KIFX
- Naples, Utah; United States;
- Frequency: 98.5 MHz
- Branding: The Fox FM 98.5

Programming
- Format: Adult contemporary
- Affiliations: ABC Radio, Citadel Broadcasting

Ownership
- Owner: Evans Broadcasting
- Sister stations: KNEU

History
- First air date: 1987-06-11 (as KBWL)
- Former call signs: KBWL (1987–1991)
- Call sign meaning: Fox

Technical information
- Licensing authority: FCC
- Facility ID: 20023
- Class: C2
- ERP: 3,200 watts
- HAAT: 515 meters (1,690 ft)
- Transmitter coordinates: 40°32′16″N 109°41′57″W﻿ / ﻿40.53778°N 109.69917°W

Links
- Public license information: Public file; LMS;

= KIFX =

KIFX (98.5 FM) is a radio station broadcasting an adult contemporary format.
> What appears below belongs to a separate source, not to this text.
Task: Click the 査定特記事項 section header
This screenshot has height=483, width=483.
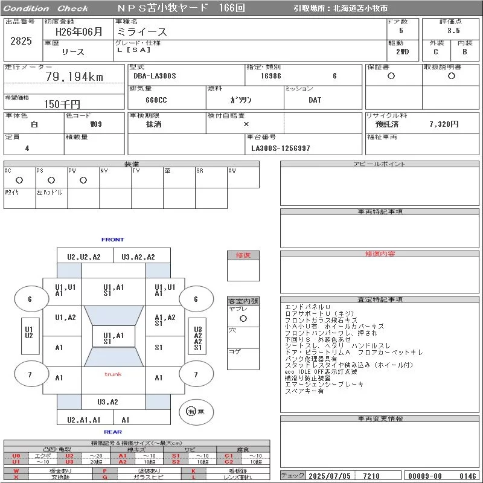Action: coord(380,299)
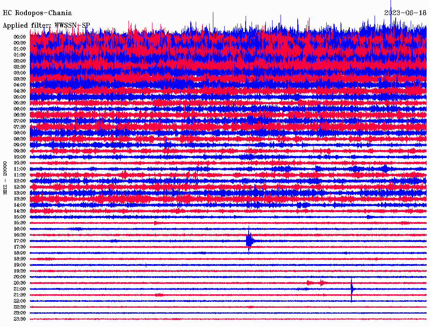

Licensed to Naples, Utah, United States, the station is currently owned by Evans Broadcasting, Inc. and features programming from ABC Radio.

==History==
The station was known as KBWL, beginning on 11 June 1987. On 1 September 1991, the station changed its call sign to the current KIFX.